The pattern of art’s providence
Is far more complex, fractal, tense,
Than any art can frame or store,
And when I’ve walked through quiet pines
I’ve heard the boughs that yawned and swayed
That beauty isn’t something made
But something found between straight lines.
Hear Mozart tumble with his tune –
He knows how long to tease and tweak,
But try and numerate that feat –
Retire, and learn to play bassoon.
I wrote three thousand words today
In just two hours, to do what’s due,
Delineate some skill’s debut
And teach a child to make work play.
But that was not enough, I missed
The target I had had me aim
And have drawn out this writing game
To be the whole week’s stretching list.
What better? Suffer?
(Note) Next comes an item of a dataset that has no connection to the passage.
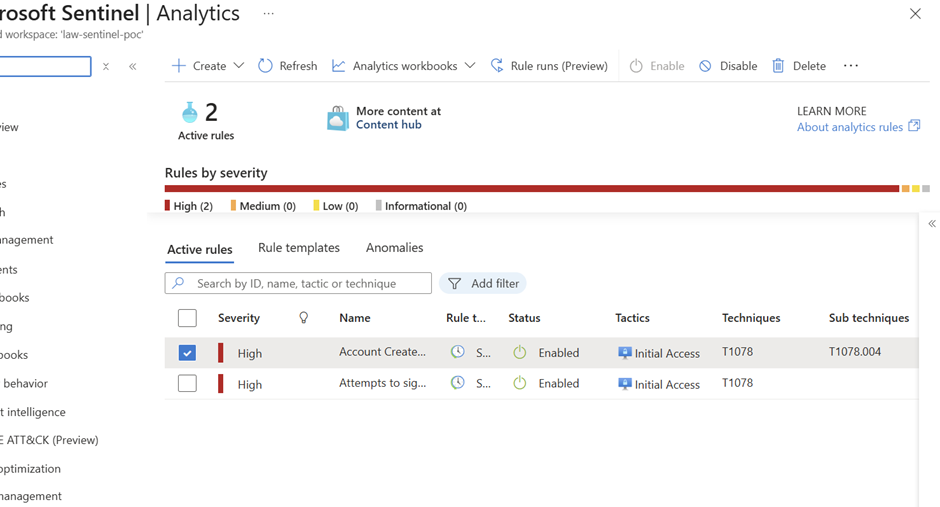The height and width of the screenshot is (507, 940).
Task: Click the Delete trash icon
Action: click(x=778, y=66)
Write and sob
Or inject laughter, distract noise
Forget my children, leave the boys
The girls, the classroom, drop the job?
I am one man – I have one heart –
And when I test it, stretch it out,
The pain is like a desert’s drought,
The muscle rested pulls apart.
Then only through life’s constant work
Can I find rest from doubt or debt.
There’s no relaxing here, not yet,
So I’ll pick up the pen I shirk.
Every pattern that’s made by the water
Where tides sculpt the ripples of low-slung sand levels
Is hidden, invisible, but for its traces,
The skeleton ridges and quartz-dancing revels.
Across the cold strand the sea is like silver,
Its lobes licking tenderly flattened out swells.
The sand barely rises, except when the water
Displays a true level and every tongue tells.
But even those waters are ebbing and rushing
And never the beach or the sea’s edge is smooth,
But climbing, high-rising, then falling, revealing,
It softens the crystals like lullabies soothe.
Delabole Waterfall at High Tide
Upon the lip a flow like glass,
It seems as solid as the slate
Over which the waters mate,
Salt and sweet, where waves amass.
The waterfall persists its flow,
Its noisy rattle, chatter, rush
But the bigger water sweeps in hush
The shatters patterns with a throw.
Now synchronised in flow and draw
The waves ride in and mount the shelves
Some further, nearer, spend themselves
To salinate the pool-spread shore.
Is it a battle or a game?
These two waters meet head-on
Their distinct selves are seen, then gone.
And left, one cold and salt-sweet same.